• DATA
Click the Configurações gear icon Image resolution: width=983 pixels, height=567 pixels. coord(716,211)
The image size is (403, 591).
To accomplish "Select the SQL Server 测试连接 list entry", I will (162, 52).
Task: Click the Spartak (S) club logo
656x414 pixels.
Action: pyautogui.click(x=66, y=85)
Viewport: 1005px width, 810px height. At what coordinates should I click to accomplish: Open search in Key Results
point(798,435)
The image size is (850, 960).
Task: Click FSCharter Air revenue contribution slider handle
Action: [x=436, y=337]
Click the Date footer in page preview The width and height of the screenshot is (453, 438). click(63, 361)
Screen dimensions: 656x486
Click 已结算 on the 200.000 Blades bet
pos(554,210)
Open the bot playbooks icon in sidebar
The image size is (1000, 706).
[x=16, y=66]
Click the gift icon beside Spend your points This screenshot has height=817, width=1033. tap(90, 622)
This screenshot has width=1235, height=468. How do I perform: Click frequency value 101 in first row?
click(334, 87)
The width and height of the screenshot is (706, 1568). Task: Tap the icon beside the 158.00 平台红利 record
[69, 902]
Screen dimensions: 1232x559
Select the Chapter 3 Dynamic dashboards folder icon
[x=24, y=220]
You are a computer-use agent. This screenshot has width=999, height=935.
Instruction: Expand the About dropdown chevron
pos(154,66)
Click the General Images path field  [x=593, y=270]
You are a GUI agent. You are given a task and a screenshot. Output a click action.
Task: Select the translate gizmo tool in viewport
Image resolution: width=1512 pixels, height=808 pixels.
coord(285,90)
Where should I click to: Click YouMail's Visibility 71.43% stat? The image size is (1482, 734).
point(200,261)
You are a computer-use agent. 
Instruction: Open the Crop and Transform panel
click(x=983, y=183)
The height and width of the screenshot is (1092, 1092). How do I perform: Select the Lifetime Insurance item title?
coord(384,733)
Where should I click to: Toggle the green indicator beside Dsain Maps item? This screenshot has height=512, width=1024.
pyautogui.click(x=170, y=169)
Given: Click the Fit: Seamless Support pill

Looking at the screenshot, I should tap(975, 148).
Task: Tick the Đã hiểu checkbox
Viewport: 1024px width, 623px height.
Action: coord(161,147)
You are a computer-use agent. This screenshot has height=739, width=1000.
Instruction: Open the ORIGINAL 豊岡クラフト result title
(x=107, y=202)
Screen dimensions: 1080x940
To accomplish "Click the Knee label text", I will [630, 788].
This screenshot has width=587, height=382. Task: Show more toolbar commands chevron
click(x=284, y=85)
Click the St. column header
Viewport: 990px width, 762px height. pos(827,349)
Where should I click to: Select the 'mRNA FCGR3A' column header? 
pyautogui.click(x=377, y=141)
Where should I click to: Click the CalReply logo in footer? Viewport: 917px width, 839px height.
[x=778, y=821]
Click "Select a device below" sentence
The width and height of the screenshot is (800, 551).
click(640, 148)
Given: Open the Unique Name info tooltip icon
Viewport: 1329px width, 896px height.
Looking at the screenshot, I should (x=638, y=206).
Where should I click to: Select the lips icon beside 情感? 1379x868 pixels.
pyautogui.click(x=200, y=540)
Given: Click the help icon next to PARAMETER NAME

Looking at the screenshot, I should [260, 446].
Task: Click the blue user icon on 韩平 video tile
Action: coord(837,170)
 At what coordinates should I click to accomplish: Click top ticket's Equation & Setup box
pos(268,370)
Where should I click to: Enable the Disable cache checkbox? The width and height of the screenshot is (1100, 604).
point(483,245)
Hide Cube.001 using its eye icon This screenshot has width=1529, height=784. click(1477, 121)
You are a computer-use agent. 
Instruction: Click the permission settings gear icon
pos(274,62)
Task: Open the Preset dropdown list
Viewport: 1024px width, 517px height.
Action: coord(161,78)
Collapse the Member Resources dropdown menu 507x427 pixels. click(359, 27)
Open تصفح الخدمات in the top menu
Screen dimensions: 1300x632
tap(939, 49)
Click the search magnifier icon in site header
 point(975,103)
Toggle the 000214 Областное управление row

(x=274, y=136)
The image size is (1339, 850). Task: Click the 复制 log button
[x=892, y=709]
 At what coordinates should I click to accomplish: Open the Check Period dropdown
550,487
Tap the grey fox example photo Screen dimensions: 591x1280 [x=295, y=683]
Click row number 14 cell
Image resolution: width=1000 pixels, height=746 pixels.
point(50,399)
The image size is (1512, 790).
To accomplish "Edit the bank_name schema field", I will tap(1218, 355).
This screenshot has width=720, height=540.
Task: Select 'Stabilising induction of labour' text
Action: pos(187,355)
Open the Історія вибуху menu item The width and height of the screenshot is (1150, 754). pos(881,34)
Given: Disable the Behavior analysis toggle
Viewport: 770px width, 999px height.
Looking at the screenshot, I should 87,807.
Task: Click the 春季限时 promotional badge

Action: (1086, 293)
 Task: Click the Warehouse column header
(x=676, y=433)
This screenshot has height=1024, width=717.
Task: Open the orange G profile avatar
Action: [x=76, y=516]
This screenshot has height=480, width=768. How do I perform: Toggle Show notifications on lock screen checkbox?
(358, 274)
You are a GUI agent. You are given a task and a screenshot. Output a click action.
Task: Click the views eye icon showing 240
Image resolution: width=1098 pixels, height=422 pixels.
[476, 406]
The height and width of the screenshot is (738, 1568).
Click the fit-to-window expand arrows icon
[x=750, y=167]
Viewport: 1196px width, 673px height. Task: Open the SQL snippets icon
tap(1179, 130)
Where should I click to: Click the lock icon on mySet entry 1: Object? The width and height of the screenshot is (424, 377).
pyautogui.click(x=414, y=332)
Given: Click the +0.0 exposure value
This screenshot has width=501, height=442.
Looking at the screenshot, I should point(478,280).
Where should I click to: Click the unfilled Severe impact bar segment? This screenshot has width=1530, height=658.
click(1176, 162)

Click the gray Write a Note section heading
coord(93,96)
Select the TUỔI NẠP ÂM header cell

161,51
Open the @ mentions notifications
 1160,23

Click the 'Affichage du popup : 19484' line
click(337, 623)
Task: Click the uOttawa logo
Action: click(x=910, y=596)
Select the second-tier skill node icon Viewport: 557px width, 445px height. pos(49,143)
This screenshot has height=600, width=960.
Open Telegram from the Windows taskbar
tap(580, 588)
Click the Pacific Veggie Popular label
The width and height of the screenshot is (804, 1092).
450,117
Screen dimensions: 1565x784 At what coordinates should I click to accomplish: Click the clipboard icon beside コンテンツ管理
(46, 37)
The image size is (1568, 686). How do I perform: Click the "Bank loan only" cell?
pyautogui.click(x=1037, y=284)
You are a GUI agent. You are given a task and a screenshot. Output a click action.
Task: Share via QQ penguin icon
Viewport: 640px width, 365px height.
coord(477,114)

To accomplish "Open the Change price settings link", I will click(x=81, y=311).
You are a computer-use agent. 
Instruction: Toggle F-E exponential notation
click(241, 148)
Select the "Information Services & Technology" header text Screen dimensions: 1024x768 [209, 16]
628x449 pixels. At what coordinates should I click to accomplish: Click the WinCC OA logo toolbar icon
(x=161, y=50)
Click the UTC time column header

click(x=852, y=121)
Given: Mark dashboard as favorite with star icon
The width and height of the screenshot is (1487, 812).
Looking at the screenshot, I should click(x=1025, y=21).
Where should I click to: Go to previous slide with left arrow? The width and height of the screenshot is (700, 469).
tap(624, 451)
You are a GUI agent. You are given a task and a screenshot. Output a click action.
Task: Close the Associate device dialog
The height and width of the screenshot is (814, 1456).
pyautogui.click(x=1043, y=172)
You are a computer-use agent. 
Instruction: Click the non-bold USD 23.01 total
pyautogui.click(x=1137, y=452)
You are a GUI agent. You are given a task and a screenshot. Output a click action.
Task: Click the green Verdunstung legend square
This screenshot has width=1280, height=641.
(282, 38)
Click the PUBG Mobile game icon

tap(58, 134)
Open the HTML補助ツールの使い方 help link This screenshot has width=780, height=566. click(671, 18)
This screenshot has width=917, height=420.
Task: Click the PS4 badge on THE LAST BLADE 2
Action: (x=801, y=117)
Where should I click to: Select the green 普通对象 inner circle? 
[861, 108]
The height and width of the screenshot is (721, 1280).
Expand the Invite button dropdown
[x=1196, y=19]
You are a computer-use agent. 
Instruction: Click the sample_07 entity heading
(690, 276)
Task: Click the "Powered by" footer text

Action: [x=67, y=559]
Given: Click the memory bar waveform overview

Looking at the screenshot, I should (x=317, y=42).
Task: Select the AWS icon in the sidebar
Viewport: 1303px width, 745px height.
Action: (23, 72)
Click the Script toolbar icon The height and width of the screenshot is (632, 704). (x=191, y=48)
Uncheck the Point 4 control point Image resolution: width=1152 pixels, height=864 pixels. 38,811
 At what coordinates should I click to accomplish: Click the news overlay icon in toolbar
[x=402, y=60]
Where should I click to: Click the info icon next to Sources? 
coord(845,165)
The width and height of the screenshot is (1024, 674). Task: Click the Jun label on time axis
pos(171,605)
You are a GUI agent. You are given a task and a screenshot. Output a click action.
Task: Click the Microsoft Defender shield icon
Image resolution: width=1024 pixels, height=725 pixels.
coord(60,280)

• WORK INSTRUCTION
From the material above, set down exactly the lines between the line holding "656x414 pixels." and the line holding "Screen dimensions: 656x486", inclusive. Include nothing else.

• OUTPUT OF THE EXERCISE
656x414 pixels.
Action: pyautogui.click(x=66, y=85)
Viewport: 1005px width, 810px height. At what coordinates should I click to accomplish: Open search in Key Results
point(798,435)
The image size is (850, 960).
Task: Click FSCharter Air revenue contribution slider handle
Action: [x=436, y=337]
Click the Date footer in page preview The width and height of the screenshot is (453, 438). click(63, 361)
Screen dimensions: 656x486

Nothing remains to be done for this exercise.